No smart remarks about the title, grasshoppers and grasshopperettes.

On Monday night, George Bush compared the warron terra with WWII and the Cold War. In doing so, he impliedly compared himself with Franklin Roosevelt and Harry Truman. The sheer effrontery! A more apt comparison would be to Jimmy Carter's war on inflation, but that's probably not fair to Jimmy Carter.

You know George, Spot knew Franklin and Harry. They were friends of his. And George, you're not Franklin or Harry. Maybe Millard or Calvin, or maybe even Herbert.

Wednesday, September 13, 2006

New heights of delusion

Spot promised comment on Prezinut Dimwit's remarks to the nation on the evening of September 11th. But he can hardly bring himself to do it. Does this confused fool really think he is staring down the equivalent of the Axis Powers or the Soviet Bloc? Does he really think that? 'Cuz if he does, he's too crazy to be president.

Digby has a great wrap-up of the address. Go read it. Spot is feeling a little nauseated.

Tuesday, September 12, 2006

A second Spotty

Charlie Quimby wins his second Spotty for his thoughtful interview with the nuclear goatskin expert A.J. The interview provides rare insight into the requirements of a candidate to carry America's nuclear football. It is a must read for assessing the qualifications that John Kline brings to his job as a Congressman.

Charlie is a clever and subtle satirist. Unlike Spot, who sometimes has more of a North Korean propagandist style.

Remember, boys and girls, a Spotty is awarded for a letter to the editor, an op-ed piece, or a blog entry or comment that Spot wishes he had authored.

Speaking of propaganda, Spot will have some Pointed Remarks about Prezinut Dimwit's scary bedtime story from last night, probably tonight or tomorrow morning.
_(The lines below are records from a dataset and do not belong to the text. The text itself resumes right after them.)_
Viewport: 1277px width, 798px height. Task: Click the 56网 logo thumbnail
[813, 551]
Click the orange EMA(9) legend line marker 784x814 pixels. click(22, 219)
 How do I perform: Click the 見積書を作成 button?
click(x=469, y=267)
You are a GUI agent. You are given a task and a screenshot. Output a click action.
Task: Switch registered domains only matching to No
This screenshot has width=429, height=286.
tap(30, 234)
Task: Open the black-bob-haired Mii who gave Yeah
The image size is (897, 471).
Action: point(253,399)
Monday, September 11, 2006

Shorter Katherine Kersten

Conspiracy nuts think that George Bush is a malevolent liar.

A lot of people think George Bush is a malevolent liar.
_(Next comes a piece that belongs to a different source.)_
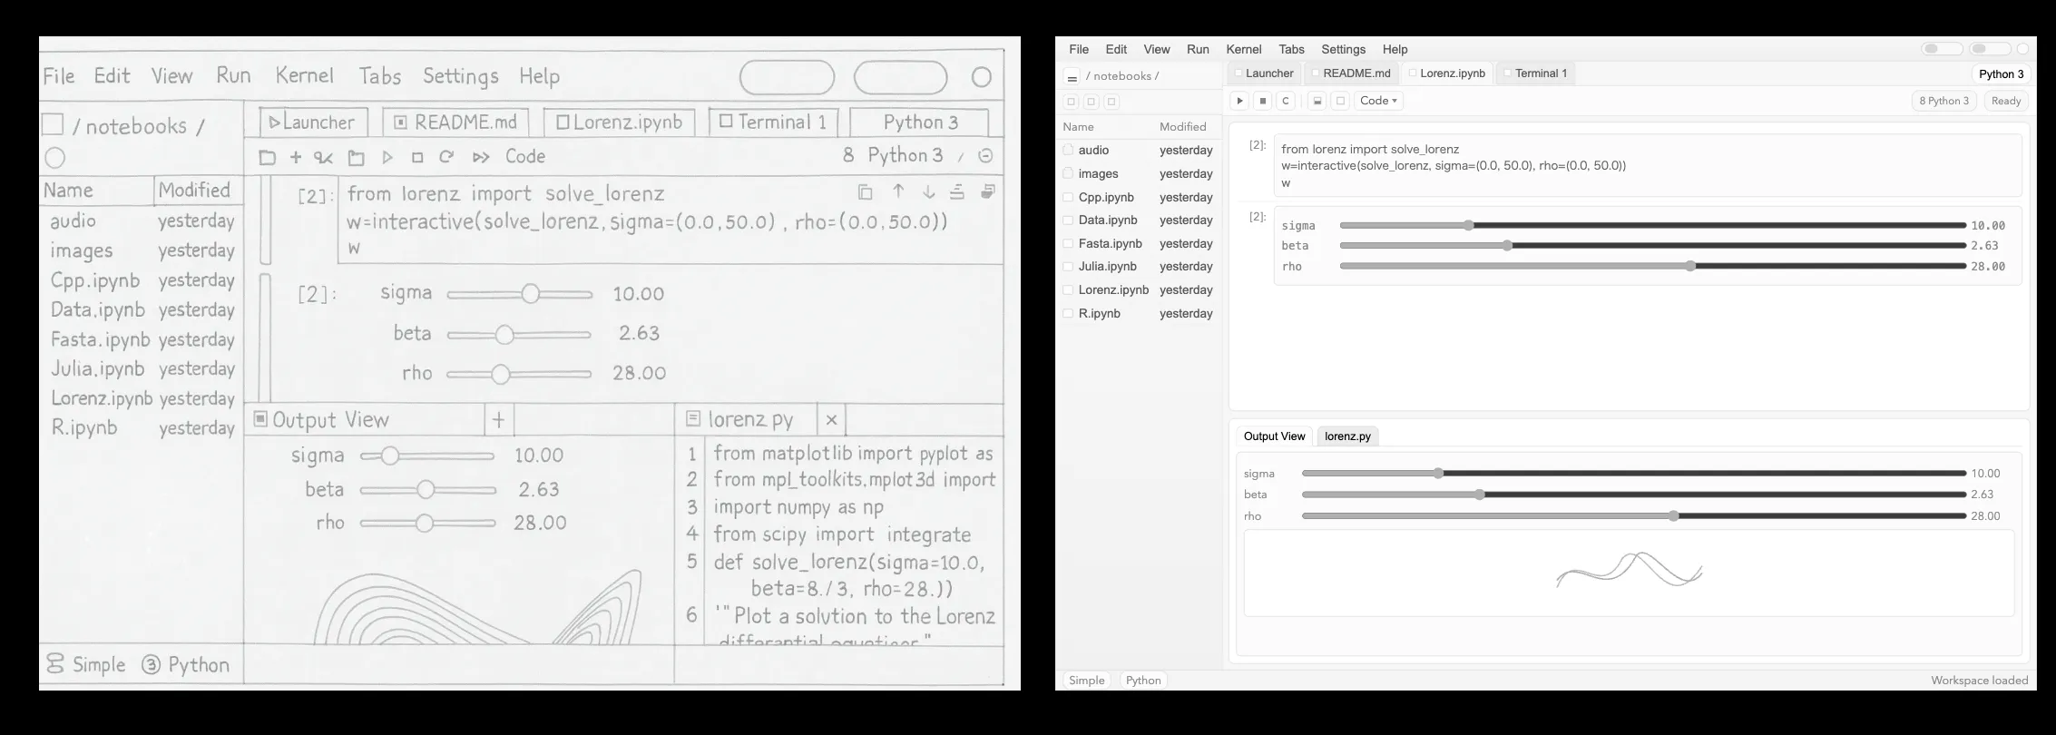Open the Code cell-type selector in sketch toolbar
2056x735 pixels.
(524, 157)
Therefore, all of these people are conspiracy nuts.

Grasshoppers and grasshopperettes, Spot wants you to study Katie’s column today and see if you don’t agree with Spot’s syllogistic summary of it. Of course you do.

Katie had the opportunity to be in full bloodthirsty cry on 9/11, and she blew it. Instead we get an argument unworthy of a grade school playground debate. Not to mention that conspiracy theories have swirled around practically every major news event in history from Eve giving Adam the fateful apple (Eve was framed), to Roosevelt knowing about about the Pearl Harbor attack beforehand, to Lee Harvey Oswald not being the only shooter.
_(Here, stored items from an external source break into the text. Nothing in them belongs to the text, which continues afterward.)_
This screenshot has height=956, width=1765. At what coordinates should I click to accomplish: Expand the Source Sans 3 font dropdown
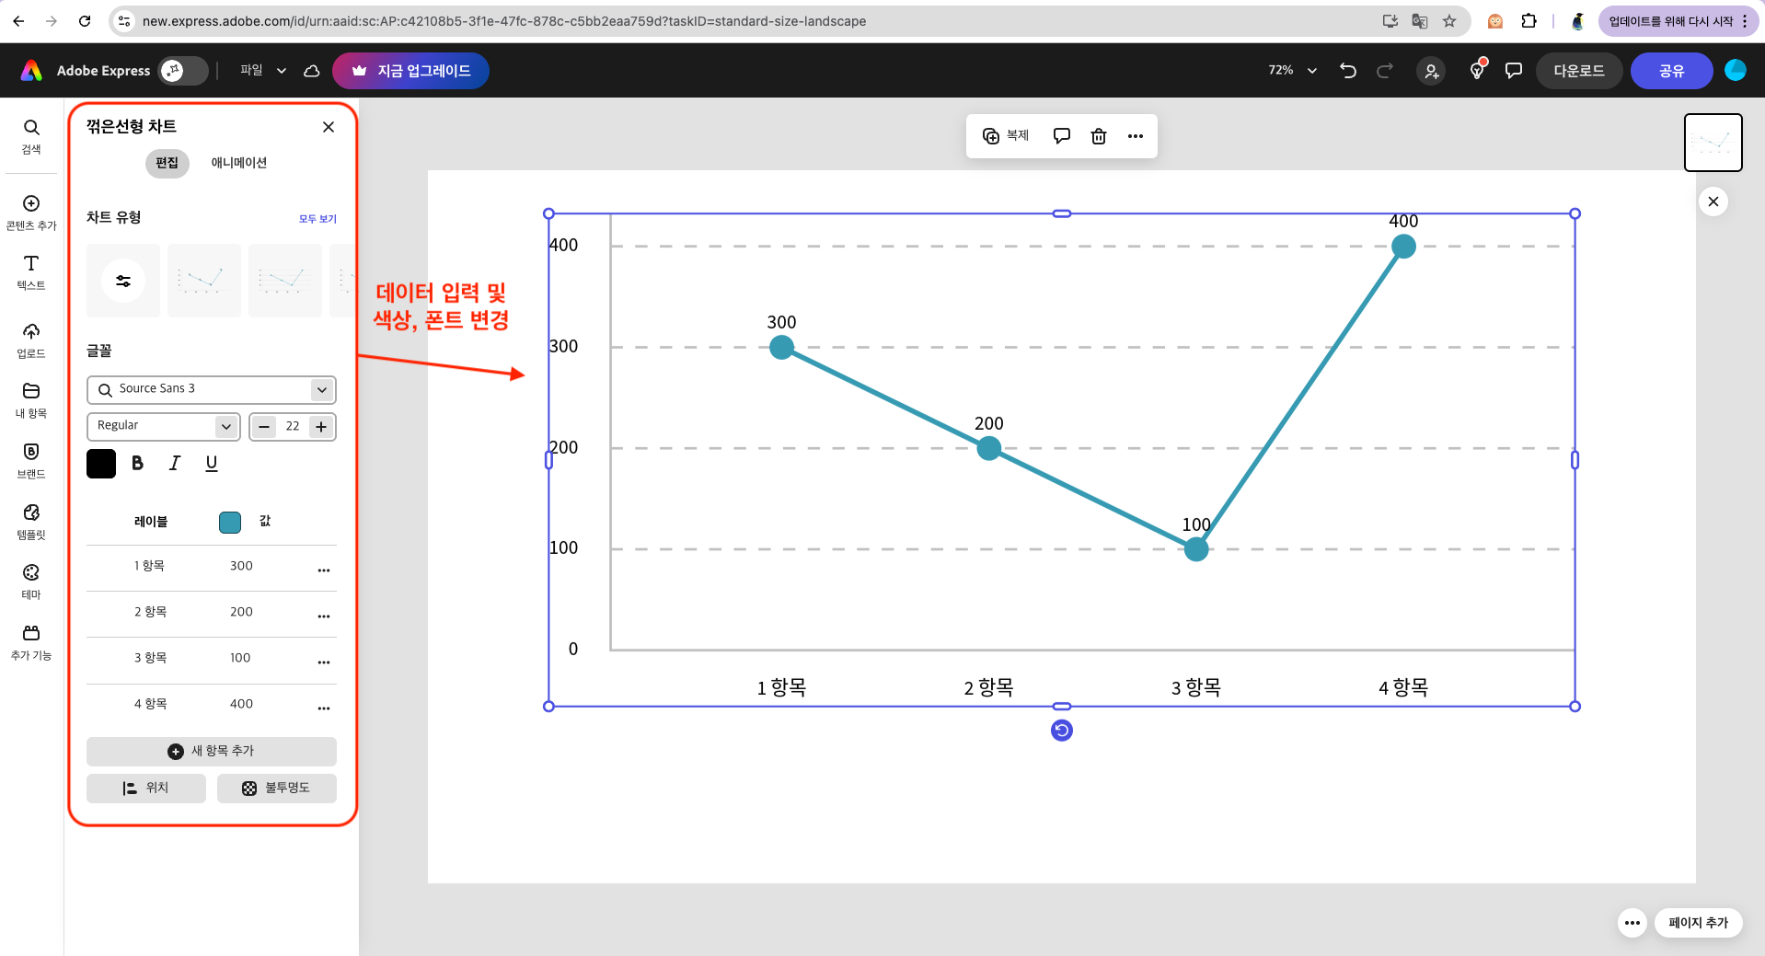[321, 389]
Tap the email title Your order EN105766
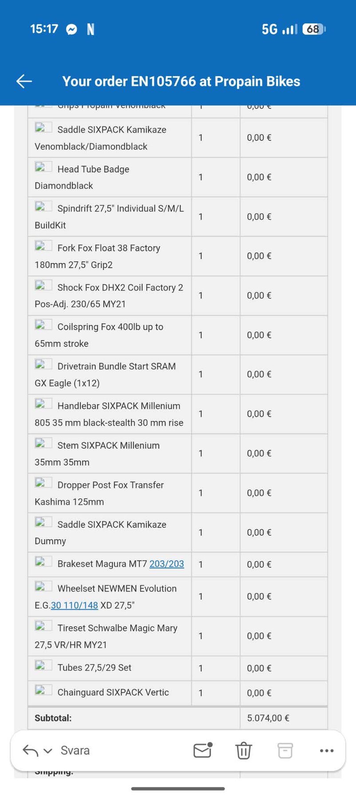 [181, 81]
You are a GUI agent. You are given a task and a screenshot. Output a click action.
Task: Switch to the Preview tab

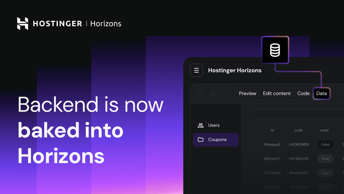247,94
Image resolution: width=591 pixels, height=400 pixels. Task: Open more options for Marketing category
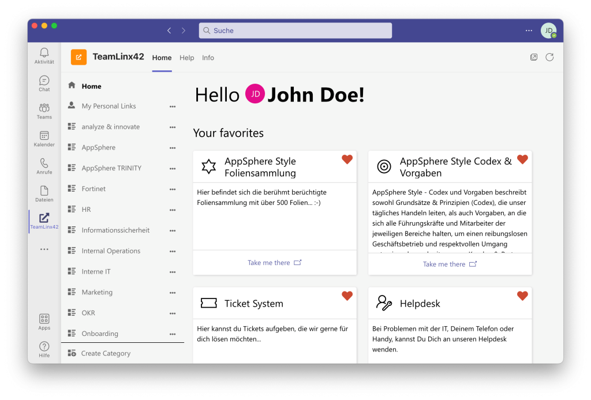tap(172, 293)
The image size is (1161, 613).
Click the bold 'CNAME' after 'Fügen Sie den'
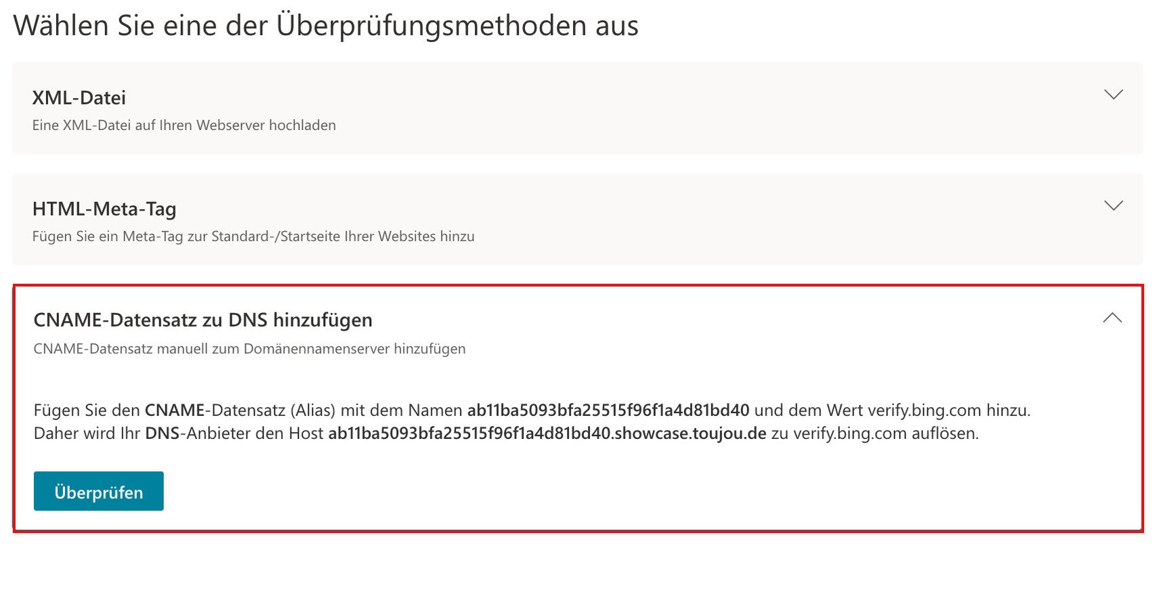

Da Wege has more about our dear Katie this morning.

Update: Corrected Katie's adjective.

Tags: dishes more on

Saturday, September 09, 2006

A special kind of premise

Spot has had a really busy week, and he just now has the time to circle back on Pastor Sticks’ homily in the PiPress last Wednesday. The pastor has a serious discussion with himself over overt political involvement and the recommendation of candidates by (right wing) clergy to their flocks. Pastor Sticks concludes that it is okay:

Boyd's view [an evangelical preacher who thinks church and state out to be separate] gives pause for thought, but it does not invalidate the choice made by politically active pastors to engage in politics and urge their parishioners to support candidates who reflect Christian values. Ultimately it is those entering the booths, pulling the curtains and voting their values, Christian or otherwise, who will validate a candidate's position. That's not theocracy — it's democracy.

There is a thing in logic called a horseshit premise. Actually, it’s called a false premise, but Spot prefers his more colorful language. The italicized language is an example of a horseshit premise. Sticks says Christian values; Spot says bigoted codswallop. Who’s right? Well Spot, obviously.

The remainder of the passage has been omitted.